Une Terre qu’il a tant aimée et pour qui il a tant donné. Rappelons-nous du voyage du Bienheureux Jean-Paul II ici, en l’an 2000, un pèlerinage délicat, soigneusement préparé par Mgr Sambi, et dont les fruits nous nourrissent encore aujourd’hui. Rappelons-nous de sa voix qui n’hésitait pas à dénoncer les injustices, nombreuses en notre terre, ou encore de son rôle lors du siège de la Nativité en 2002… Mais au-delà de ses talents intellectuels et de diplomate, c’était un véritable pasteur, marqué par une joie et un enthousiasme authentiques, une personne qui savait entrer en relation avec l’autre.
Je m’en souviens comme d’un homme de contact hors pair. Tel était Mgr Sambi, le secrétaire de Nonciature que j’ai connu en Nicaragua quand j’étais moi-même jeune secrétaire de Nonciature au Honduras, en Amérique centrale. Le travail de Bureau ne l’a jamais empêché de descendre sur le terrain et de se mêler aux hommes. En contact d’amitié et de travail avec la population et avec les dirigeants politiques, il faisait grandir et savait tirer le meilleur de ses interlocuteurs. Je suis sûr qu’en cette con-cathédrale, plusieurs d’entre nous qui ont connu de prés notre défunt pourraient s’associer à cet hommage envers un Archevêque qui a su aimer cette Terre Sainte.
Jérusalem est la vraie image de chaque vie. Jérusalem qui joint les croix de chaque jour aux petites joies quotidiennes, nous montre la dimension dramatique de chaque vie humaine et de chaque mission. Elle est aussi à l’image de la vie de Mgr Sambi, qui, lui aussi, est passé par les difficultés, la maladie. Mais la Résurrection promise par Jésus, que la Parole de Dieu répercute abondamment dans chaque liturgie, est la seule réponse valable à notre besoin de vivre sans fin.

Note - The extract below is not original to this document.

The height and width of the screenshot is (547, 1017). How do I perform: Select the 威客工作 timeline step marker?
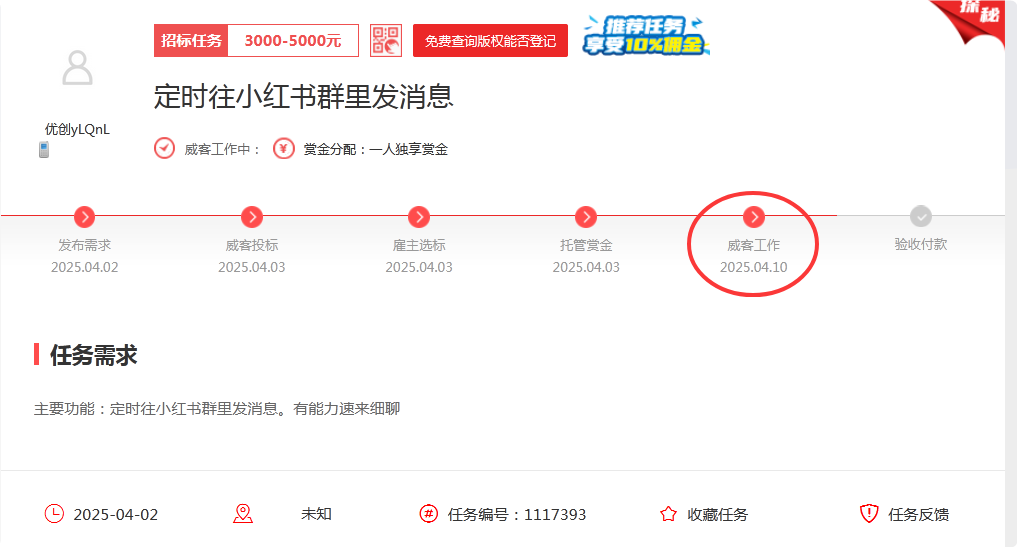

Chers Amis, notre célébration aujourd’hui est plutôt une action de grâce, qui nous permet d’inscrire nos motifs personnels de reconnaissance au Seigneur, pour ce que nous avons connu particulièrement de notre défunt, lors de son service à Jérusalem, en faveur de la paix et de la justice, comme aussi ses multiples services en faveur des communautés religieuses qui recouraient à lui, trouvant toujours un cœur ouvert à écouter, même s’il n’était pas toujours possible de donner une réponse favorable à leurs requêtes, comme c’est le cas encore aujourd’hui avec Mgr Antonio Franco.
« La vie est trop belle pour ne pas être éternelle ». C’est précisément cette certitude de notre Résurrection que nous célébrons en ce moment, en offrant cette Messe en suffrage de l’âme de notre frère et ami Mgr Pietro Sambi, en attendant le bonheur de le rejoindre dans la maison du Père. Amen.